Wednesday, May 21 2014 05:48 PM
BY JOHN COX, Californian staff writer email@example.com
It won’t cause an exodus from Kern County oil fields, but a lowering of federal expectations for petroleum production along California’s vaunted Monterey Shale may change the state’s fracking debate, which could add to its local repercussions.
Kern oilmen familiar with the difficulties of tapping the giant “source rock” underlying much of the southern Central Valley were unfazed by a report Wednesday that the U.S. Energy Information Administration believes the Monterey contains 96 percent less recoverable oil than it previously estimated.
Several people in the local oil industry said reservoir estimates are inherently tricky, and that either way, there’s still a considerable amount of oil in the Monterey. Even so, some acknowledged the EIA’s revision reflects the industry’s failure to tap the formation effectively.
“It’s a huge source. It’s just that nobody has solved all the problems that you have to face with it,” Bakersfield oil geologist Phil Ryall said.
He and others expressed doubt that the revision will reverse an influx of nationwide oil companies to Kern County over the last few years. That’s partly because the challenges of exploiting the Monterey are widely acknowledged, and because mature, well-understood oil fields in the area continue to produce prolifically.
Bakersfield-based oil producer Aera Energy LLC said it remains committed to exploring and testing in the Monterey.
“Whether there are 15 billion barrels or 600 million barrels or something in between, it’s still a lot of oil,” the company’s public affairs director, Susan Hersberger, wrote in an email. “We see potential and are in it for the long term.”
Chevron, meanwhile, said California “continues to be a great place to invest in” regardless of the EIA’s estimate.
The biggest single investor in the Monterey, Los Angeles-based Occidental Petroleum Corp., declined to comment, saying it had not seen any new EIA report.
Earlier federal estimates of the Monterey’s potential prompted warnings from politicians including Rep. Kevin McCarthy, R-Bakersfield, that new state regulation of hydraulic fracturing — the controversial but effective oil field technique known as “fracking” — could hamstring California’s Monterey oil-fueled economic boom.
But environmental groups, seeing an opportunity to push for a statewide fracking ban, said the EIA’s revision shows how little is understood about the utility of such “extreme” extraction methods on formations like the Monterey.

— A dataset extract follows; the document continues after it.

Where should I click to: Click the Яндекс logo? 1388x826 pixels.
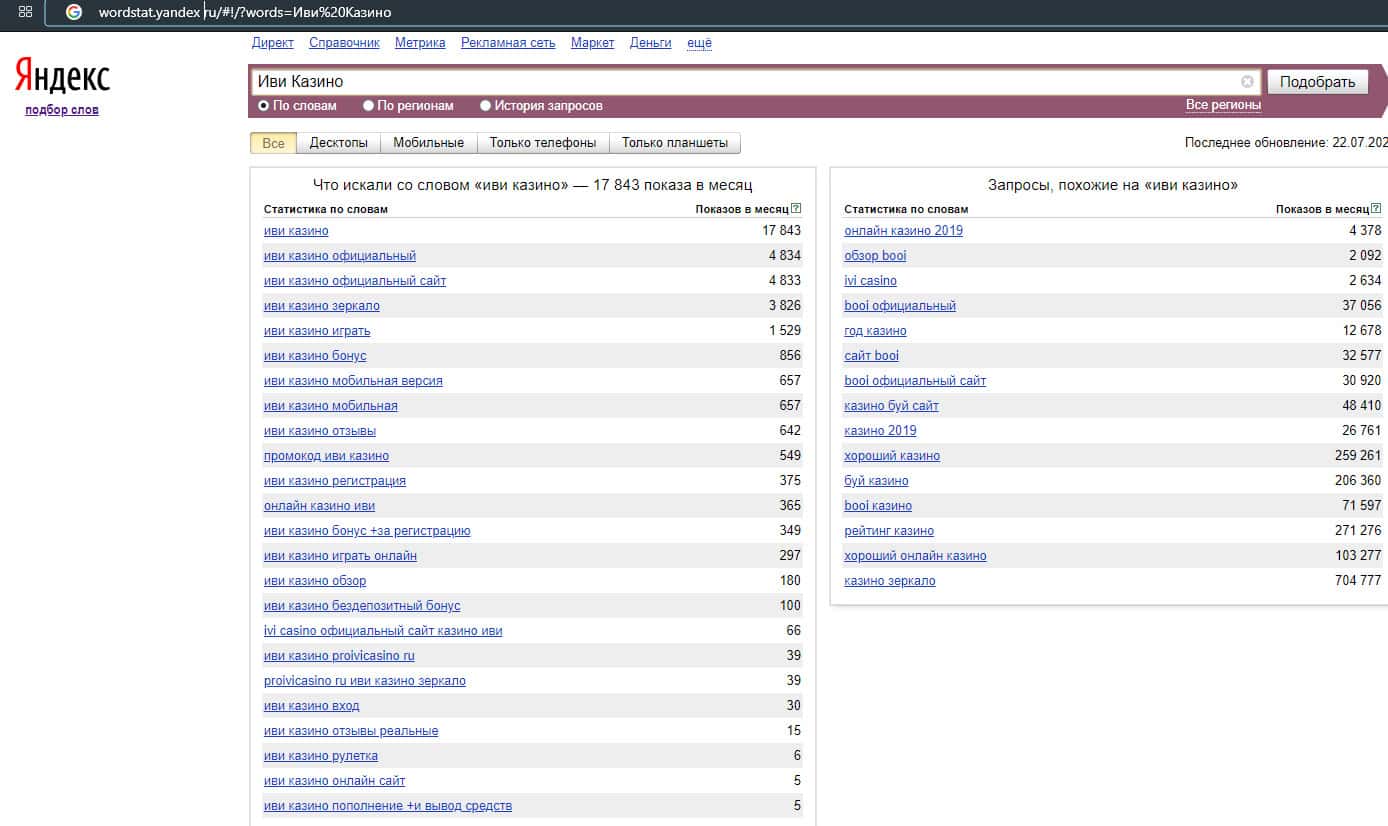point(62,77)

Anti-fracking group CREDO Action issued a statement that the revision “hammers the final nail in the coffin for oil companies’ ludicrous claims that fracking is the key to California’s prosperity.”
Bakersfield oil executive Steve Layton suggested the opposite may be true. The president of E&B Natural Resources Management Corp. said now is the time to increase, not take away, the tools available to oil producers.
While federal experts refine their view of the Monterey, he said, “we need to work with whoever the stakeholders are, whether it be the regulators, landowners, etc. … to remove the roadblocks so that we can develop, in a responsible way, the resources that we know exist.”